We present a statistical analysis of nearshore waves observed during two major North–East Atlantic storms in 2015 and 2017. Surface elevations were measured with a 5-beam acoustic Doppler current profiler (ADCP) at relatively shallow waters off the west coast of Ireland. To compensate for the significant variability of both sea states in time, we consider a novel approach for analyzing the non-stationary surface-elevation series and compare the distributions of crest and wave heights observed with theoretical predictions based on the Forristall, Tayfun and Boccotti models. In particular, the latter two models have been largely applied to and validated for deep-water waves. We show here that they also describe well the characteristics of waves observed in relatively shallow waters. The largest nearshore waves observed during the two storms do not exceed the rogue thresholds as the Draupner, Andrea, Killard or El Faro rogue waves do in intermediate or deep-water depths. Nevertheless, our analysis reveals that modulational instabilities are ineffective, third-order resonances negligible and the largest waves observed here have characteristics quite similar to those displayed by rogue waves for which second order bound nonlinearities are the principal factor that enhances the linear dispersive focusing of extreme waves.

Introduction

Recent studies^1,2 reveal that rogue waves can arise from a combination of the process of constructive interference and nonlinear effects specific to the complex dynamics of ocean waves. Under relatively rare conditions, waves locally propagate in an organized way or nearly in phase, resulting in an unusual case of constructive interference that generates waves with large amplitudes. However, this mechanism still cannot fully explain the sizes of rogue waves observed under actual oceanic conditions. Various discrepancies observed between theoretical models and actual observations can be attributed to the nonlinear nature of waves: they are not sinusoidal but vertically asymmetric, displaying shallower more rounded troughs, and higher sharper crests that result from the water surface being pushed upward against the pull of gravity. Thus, the nonlinearity of the ocean surface manifest in the lack of symmetry between wave crests and troughs needs to be accounted for^3,4,5. Such nonlinearities do contribute to the effects of constructive interference noticeably. Indeed, recent studies^1,4 suggest that nonlinear effects due to second-order bound harmonics play a predominate role in this process and can cause an increase of 15 to 20 percent in crest height, i.e. the vertical distance from the mean sea level to the top of the wave.

The formation of a rogue wave at a given point of the ocean is simply a random or chance event¹. Several cases of extreme wave occurrences of practical and theoretical interest such as the Andrea, Draupner and Killard waves¹ and the sinking of El Faro² have been studied in detail by way of higher order spectral wave simulations and validated with probabilistic wave models.
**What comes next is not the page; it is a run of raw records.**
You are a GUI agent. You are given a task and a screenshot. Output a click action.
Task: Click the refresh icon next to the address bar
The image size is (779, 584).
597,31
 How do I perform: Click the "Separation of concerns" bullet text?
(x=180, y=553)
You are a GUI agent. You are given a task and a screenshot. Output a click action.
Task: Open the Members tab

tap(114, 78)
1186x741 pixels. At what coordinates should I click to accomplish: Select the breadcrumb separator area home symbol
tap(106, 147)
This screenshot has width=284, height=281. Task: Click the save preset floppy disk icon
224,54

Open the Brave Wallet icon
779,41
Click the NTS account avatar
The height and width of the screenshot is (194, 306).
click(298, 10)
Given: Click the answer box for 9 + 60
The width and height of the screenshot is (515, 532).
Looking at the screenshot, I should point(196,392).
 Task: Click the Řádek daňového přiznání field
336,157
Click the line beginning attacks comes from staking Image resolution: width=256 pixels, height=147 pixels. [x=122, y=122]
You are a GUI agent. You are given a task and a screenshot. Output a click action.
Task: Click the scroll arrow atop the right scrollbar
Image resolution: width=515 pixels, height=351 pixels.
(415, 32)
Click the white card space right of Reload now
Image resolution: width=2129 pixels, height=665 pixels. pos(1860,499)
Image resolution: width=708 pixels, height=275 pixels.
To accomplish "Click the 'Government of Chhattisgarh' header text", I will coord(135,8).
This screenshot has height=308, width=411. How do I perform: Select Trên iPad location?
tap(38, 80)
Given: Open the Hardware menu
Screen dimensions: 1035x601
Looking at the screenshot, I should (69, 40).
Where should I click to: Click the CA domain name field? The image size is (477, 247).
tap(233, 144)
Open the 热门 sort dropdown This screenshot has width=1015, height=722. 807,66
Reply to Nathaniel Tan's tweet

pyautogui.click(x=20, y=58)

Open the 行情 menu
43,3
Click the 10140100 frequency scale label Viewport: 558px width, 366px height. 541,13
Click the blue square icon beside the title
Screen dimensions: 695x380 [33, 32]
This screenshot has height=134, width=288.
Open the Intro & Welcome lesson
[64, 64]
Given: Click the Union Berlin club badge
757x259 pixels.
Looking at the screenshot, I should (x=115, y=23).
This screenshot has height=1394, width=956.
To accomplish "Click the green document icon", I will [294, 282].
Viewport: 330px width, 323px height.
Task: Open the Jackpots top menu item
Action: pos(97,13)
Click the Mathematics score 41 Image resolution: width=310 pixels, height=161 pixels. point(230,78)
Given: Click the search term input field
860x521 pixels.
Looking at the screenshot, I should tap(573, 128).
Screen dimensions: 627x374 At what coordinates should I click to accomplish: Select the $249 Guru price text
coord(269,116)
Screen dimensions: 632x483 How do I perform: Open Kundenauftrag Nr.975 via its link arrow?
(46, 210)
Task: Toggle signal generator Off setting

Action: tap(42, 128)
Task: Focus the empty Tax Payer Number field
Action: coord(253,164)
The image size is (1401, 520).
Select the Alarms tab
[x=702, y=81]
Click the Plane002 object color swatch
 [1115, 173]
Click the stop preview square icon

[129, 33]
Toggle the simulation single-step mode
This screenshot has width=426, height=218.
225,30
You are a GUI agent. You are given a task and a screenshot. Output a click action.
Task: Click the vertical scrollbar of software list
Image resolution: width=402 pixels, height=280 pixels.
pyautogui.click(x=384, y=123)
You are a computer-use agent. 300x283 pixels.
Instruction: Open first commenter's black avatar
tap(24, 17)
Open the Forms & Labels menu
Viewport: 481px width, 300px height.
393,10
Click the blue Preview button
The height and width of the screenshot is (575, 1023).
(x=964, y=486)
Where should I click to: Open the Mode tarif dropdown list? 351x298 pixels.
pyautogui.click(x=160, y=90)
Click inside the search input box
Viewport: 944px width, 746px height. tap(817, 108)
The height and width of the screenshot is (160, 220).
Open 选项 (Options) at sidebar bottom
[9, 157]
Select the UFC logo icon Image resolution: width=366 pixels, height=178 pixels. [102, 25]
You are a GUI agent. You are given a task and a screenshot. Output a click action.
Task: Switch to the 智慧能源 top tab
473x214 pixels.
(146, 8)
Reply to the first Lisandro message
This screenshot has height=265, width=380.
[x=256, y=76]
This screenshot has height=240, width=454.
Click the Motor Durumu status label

These studies have shown that second-order statistical distributions of crests, in particular those often referred to as Tayfun^3,4,6,7 and Forristall⁸ models, both describe rogue statistics reasonably well in intermediate to deep waters.

In this work, we will show that the Tayfun and Boccotti^9,10 models for wave heights, previously validated for both simple^4,10 and mixed seas^11,12,13 in deep water, describe the statistics of large waves in intermediate to relatively shallow waters reasonably well also. For comparison, we also consider the Forristall’s Weibull regression model⁸ because of its frequent application and popularity in engineering design¹⁴. Our results here and several others elsewhere indicate that it does work quite well in describing the distribution of observed data. For example, Gibson et al.¹⁴ use the Forristall’s model to explain their statistics of oceanic wave crests, but they do not use the Tayfun³ or Tayfun-Fedele⁴ models on the grounds that they require the calculation of a key parameter from the time trace of water surface elevations, not readily available from hindcast models. However, they were able to use the Boccotti⁹ wave-height model with two parameters specifically dependent on the frequency spectrum or the time trace of surface elevations. The Forristall crest-height model likewise requires two parameters that depend on the spectral moments. Similarly, recent work by Katsardi et al.¹⁵ indicates that various regression models fitted to observed data are not universally applicable nor do they provide an adequate description of waves in shallow water, as large waves are overestimated. However, only unidirectional laboratory waves propagating on rather mild impermeable slopes are explored, and neither the Tayfun crest-height model^3,4 nor the Boccotti wave-height models^9,10 are tested on the grounds that second-order models cannot describe highly nonlinear shallow-water waves affected by intense wave-breaking. Nonetheless, they consider the Forristall crest-height model in their comparisons. That model is also second-order, and all second-order models break down in shallow water where waves are highly nonlinear, prone to intense breaking and affected by various dissipative effects of the seabed. Nevertheless, all these models are equally applicable to some of their data representative of the relatively shallower waters of the transitional water depths.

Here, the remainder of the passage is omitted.